Todavia, longe de ser um livro de guerra e de descrição de preparativos para batalhas, este é um livro emocional e cândido. Babur fala na viragem que a sua vida levou após a batalha contra os rajputs, os infiéis, em que passou a colocar mais ênfase no islão e optou pela temperança, ao mesmo tempo que nos dá conta do difícil que foi deixar a bebida. Isto no final da sua vida. Antes, porém, descreve a falta de interesse no seu primeiro casamento ao mesmo tempo que nos conta do seu primeiro amor – um rapaz do mercado cujo encantamento o leva a escrever uns versos.
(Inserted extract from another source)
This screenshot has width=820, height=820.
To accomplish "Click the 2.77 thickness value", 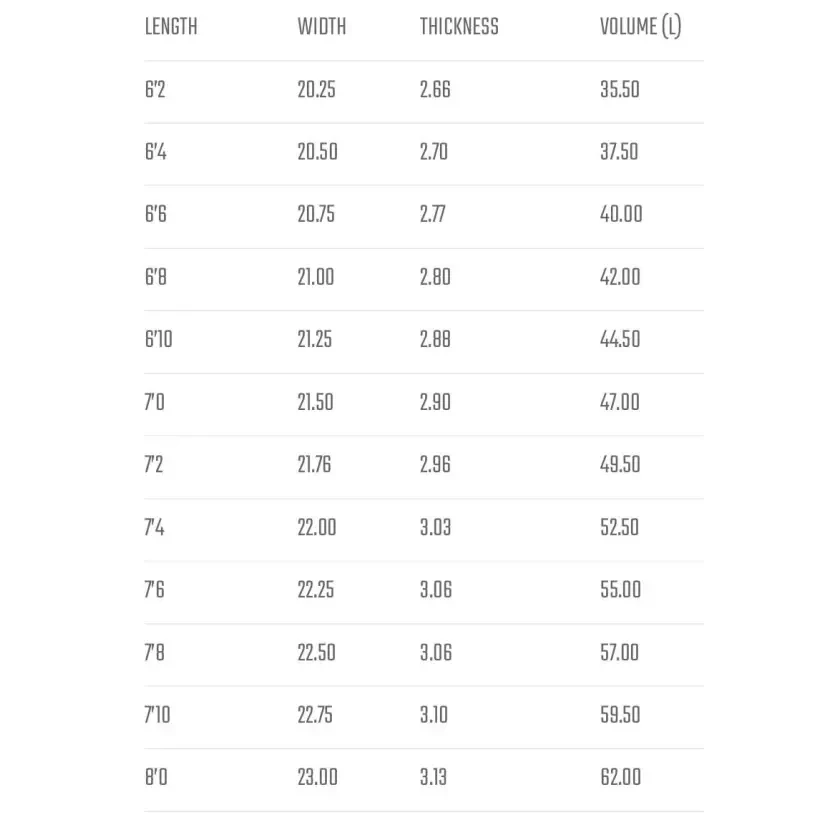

Tudo, ou quase tudo, servia de pretexto para a poesia. Em verso escreve também que “para além da minha alma eu nunca encontrei um amigo, para além do meu coração eu nunca encontrei um confidente”, o que evidencia a solidão que sentia. Aponta a diferença de pronúncia dos indianos, dizendo que estes deixam cair algumas vogais. Conta das suas caçadas e das suas festas, regadas a álcool e acompanhadas do consumo de narcóticos, que também usava para combater as suas insistentes dores. À medida que se vai aproximando do Hindustão vai registando as “diferentes maneiras, diferentes costumes”. Descreve os seus animais, plantas e frutos, bem como o “excelente” sistema de numeração e pesos.

Mas constantemente refere ser o Hindustão um lugar de pouco encanto, sem beleza nas suas gentes, sem harmonia ou simetria no seu artesanato, com cidades desagradáveis. Sonha com a sua terra natal, em especial com os seus melões. Apenas uma boa coisa considera existir na Índia: muito ouro e dinheiro, ou seja, muita riqueza para pilhar.

Pese embora o saudosismo que marca o final do livro, escrito cronologicamente, a cada passo surge uma poesia, um momento de reflexão ou tão somente o relato de uma actividade do imperador conquistador: “Eu atravessei o Ganges a nadar. Contei as braçadas que me levou a atravessá-lo: 33. Então, sem descansar para respirar, atravessei de volta para o outro lado. Eu nadei todos os rios – só o Ganges restava.”.